GOAL OF THE EXERCISE
Reproduce exactly the span of lines that opens with the line containing "買取バリューコラムの「売るならどこがいい？カメラ買取おすすめ業者！高額買取例も紹介」に掲載されました。 (176, 929)" and closes with the last line of the entries below.

Stored data entries
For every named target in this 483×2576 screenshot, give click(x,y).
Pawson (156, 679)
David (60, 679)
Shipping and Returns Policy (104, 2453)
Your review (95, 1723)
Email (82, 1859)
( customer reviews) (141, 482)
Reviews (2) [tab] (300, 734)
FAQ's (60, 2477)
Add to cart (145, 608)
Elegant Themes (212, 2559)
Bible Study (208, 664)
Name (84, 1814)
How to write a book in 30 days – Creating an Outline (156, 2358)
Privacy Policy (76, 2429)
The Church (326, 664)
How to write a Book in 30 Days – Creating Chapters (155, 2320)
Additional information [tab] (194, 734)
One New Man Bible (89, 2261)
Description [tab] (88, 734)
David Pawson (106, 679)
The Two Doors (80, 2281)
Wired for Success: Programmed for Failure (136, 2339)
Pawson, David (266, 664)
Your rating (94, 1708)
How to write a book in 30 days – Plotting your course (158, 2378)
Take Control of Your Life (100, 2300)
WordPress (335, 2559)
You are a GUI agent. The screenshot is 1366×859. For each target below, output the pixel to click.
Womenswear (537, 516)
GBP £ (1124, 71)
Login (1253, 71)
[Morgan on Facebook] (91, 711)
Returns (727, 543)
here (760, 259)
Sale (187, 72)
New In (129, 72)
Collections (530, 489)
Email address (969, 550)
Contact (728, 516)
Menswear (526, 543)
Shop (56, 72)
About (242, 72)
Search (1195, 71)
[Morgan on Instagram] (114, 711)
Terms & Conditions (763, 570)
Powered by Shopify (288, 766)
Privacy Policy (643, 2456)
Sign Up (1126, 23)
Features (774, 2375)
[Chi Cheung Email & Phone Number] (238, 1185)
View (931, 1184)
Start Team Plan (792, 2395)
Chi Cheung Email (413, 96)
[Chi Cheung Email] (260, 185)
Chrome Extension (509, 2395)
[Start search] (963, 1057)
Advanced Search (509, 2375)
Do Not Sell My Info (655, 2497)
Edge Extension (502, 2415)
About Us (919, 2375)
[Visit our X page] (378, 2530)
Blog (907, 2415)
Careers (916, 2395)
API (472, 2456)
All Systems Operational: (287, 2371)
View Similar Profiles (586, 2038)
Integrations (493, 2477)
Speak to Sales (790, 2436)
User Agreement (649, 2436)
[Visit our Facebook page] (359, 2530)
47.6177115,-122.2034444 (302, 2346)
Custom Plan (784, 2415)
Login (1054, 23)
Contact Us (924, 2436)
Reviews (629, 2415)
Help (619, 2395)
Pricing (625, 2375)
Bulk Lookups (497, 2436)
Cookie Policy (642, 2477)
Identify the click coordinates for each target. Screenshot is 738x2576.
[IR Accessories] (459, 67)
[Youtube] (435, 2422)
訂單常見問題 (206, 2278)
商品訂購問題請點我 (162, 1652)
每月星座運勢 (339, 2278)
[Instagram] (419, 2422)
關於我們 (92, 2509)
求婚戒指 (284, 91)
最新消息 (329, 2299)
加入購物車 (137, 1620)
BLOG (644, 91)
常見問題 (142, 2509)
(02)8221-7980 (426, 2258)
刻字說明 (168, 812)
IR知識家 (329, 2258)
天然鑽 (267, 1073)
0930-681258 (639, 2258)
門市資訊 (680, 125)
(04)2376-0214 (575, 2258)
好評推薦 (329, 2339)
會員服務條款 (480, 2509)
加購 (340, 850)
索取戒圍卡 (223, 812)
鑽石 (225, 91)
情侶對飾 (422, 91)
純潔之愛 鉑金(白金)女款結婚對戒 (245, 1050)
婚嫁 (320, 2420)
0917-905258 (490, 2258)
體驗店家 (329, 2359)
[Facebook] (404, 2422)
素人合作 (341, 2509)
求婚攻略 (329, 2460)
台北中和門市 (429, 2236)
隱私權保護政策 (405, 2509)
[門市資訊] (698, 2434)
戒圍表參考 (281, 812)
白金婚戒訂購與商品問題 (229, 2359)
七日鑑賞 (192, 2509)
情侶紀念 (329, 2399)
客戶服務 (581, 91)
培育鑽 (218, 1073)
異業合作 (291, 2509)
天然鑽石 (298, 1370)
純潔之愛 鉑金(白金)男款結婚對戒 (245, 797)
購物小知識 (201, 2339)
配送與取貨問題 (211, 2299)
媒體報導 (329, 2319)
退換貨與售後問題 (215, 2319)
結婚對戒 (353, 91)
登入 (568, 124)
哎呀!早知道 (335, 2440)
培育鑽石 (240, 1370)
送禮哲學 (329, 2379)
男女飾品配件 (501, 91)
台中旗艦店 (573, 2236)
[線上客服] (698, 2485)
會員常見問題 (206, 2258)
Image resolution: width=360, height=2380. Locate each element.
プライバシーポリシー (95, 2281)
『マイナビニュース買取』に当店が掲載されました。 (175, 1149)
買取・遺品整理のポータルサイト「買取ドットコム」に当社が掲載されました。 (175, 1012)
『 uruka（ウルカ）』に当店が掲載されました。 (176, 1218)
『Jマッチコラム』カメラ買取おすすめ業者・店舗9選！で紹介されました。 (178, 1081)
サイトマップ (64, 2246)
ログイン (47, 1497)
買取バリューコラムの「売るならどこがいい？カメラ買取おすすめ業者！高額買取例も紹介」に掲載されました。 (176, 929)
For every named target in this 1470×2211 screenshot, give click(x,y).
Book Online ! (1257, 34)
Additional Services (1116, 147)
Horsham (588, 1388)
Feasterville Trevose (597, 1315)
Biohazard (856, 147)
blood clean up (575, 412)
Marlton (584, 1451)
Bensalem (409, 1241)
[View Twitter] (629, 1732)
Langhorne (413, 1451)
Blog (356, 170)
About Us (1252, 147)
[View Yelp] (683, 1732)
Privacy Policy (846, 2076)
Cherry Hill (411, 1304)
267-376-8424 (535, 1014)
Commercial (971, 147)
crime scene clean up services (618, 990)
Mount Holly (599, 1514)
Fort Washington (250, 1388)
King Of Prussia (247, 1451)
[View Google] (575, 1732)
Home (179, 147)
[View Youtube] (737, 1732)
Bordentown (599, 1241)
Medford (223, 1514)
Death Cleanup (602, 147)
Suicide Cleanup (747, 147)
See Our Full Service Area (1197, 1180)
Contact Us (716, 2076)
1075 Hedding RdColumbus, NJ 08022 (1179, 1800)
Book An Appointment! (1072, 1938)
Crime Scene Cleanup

OUTPUT FOR THIS TASK
買取バリューコラムの「売るならどこがいい？カメラ買取おすすめ業者！高額買取例も紹介」に掲載されました。 (176, 929)
For every named target in this 1470×2211 screenshot, give click(x,y).
Book Online ! (1257, 34)
Additional Services (1116, 147)
Horsham (588, 1388)
Feasterville Trevose (597, 1315)
Biohazard (856, 147)
blood clean up (575, 412)
Marlton (584, 1451)
Bensalem (409, 1241)
[View Twitter] (629, 1732)
Langhorne (413, 1451)
Blog (356, 170)
About Us (1252, 147)
[View Yelp] (683, 1732)
Privacy Policy (846, 2076)
Cherry Hill (411, 1304)
267-376-8424 (535, 1014)
Commercial (971, 147)
crime scene clean up services (618, 990)
Mount Holly (599, 1514)
Fort Washington (250, 1388)
King Of Prussia (247, 1451)
[View Google] (575, 1732)
Home (179, 147)
[View Youtube] (737, 1732)
Bordentown (599, 1241)
Medford (223, 1514)
Death Cleanup (602, 147)
Suicide Cleanup (747, 147)
See Our Full Service Area (1197, 1180)
Contact Us (716, 2076)
1075 Hedding RdColumbus, NJ 08022 (1179, 1800)
Book An Appointment! (1072, 1938)
Crime Scene Cleanup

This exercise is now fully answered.